■ **TEXT PASSAGE**:
-*-*-
All of the Assets of a type customarily insured are covered by
effective insurance in amounts at least equal to their fair
market value, and such insurance provides protection against
losses and risks that are customarily insured against by
comparable businesses.

     Section 3.28  Contracts.

(a)  Except as set forth on Schedule 3.28, each lease,
contract, agreement, license, understanding, indenture, mortgage,
deed of trust, sales order, obligation and commitment
("Contract") to which Seller is a party, or by which it or any of
the Assets are bound, (i) is in full force and effect and is a
valid and binding obligation of Seller and of the other parties
thereto, enforceable by Seller in accordance with its terms, and
(ii) if an Assigned Contract, may be transferred by Seller to
Purchaser without penalty and will be enforceable by Purchaser.
-*-*-
■ **COLLECTED MATERIAL**:
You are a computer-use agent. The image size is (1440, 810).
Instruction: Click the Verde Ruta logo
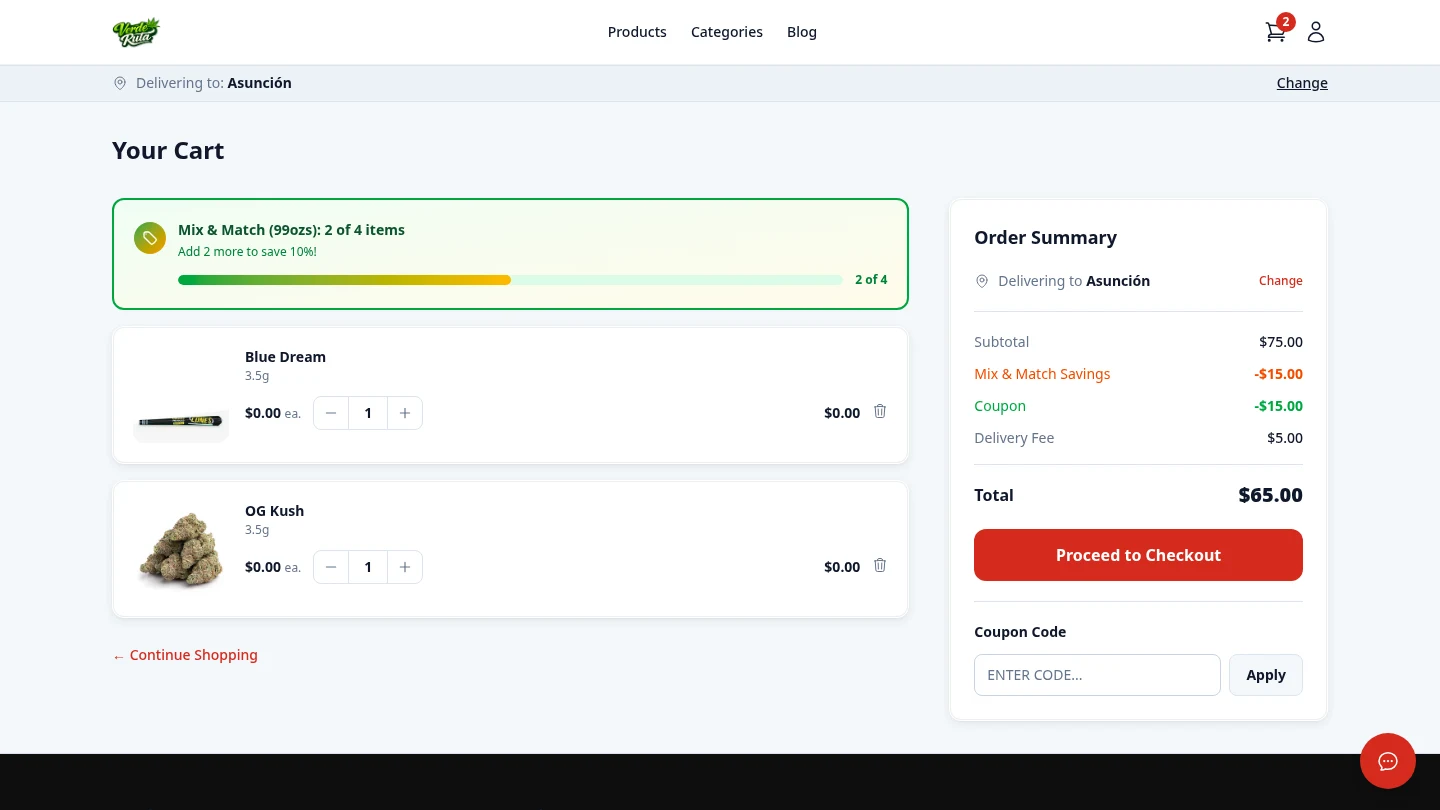pos(136,32)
-*-*-
■ **PROBLEMS TO SOLVE**:
a) Rewrite the paragraph of the contract excerpt beginning "Except as set forth on Schedule 3.28" as a short bulleted list that keeps its main facts.
b) Reproduce word for word the part of the contract excerpt above that opens with the words containing "All of the Assets" and closes with "comparable businesses.".

■ **ANSWERS FOR THE TASKS**:
a)
- Scope: every Contract to which Seller is a party, or by which Seller or any of the Assets are bound. This includes leases, agreements, licenses, indentures, mortgages, sales orders and commitments.
- Exceptions: those set forth on Schedule 3.28.
- Each Contract is in full force and effect.
- Each Contract is a valid and binding obligation of Seller and the other parties.
- Each Contract is enforceable by Seller according to its terms.
- Any Assigned Contract may be transferred by Seller to Purchaser without penalty and will be enforceable by Purchaser.

b)
All of the Assets of a type customarily insured are covered by
effective insurance in amounts at least equal to their fair
market value, and such insurance provides protection against
losses and risks that are customarily insured against by
comparable businesses.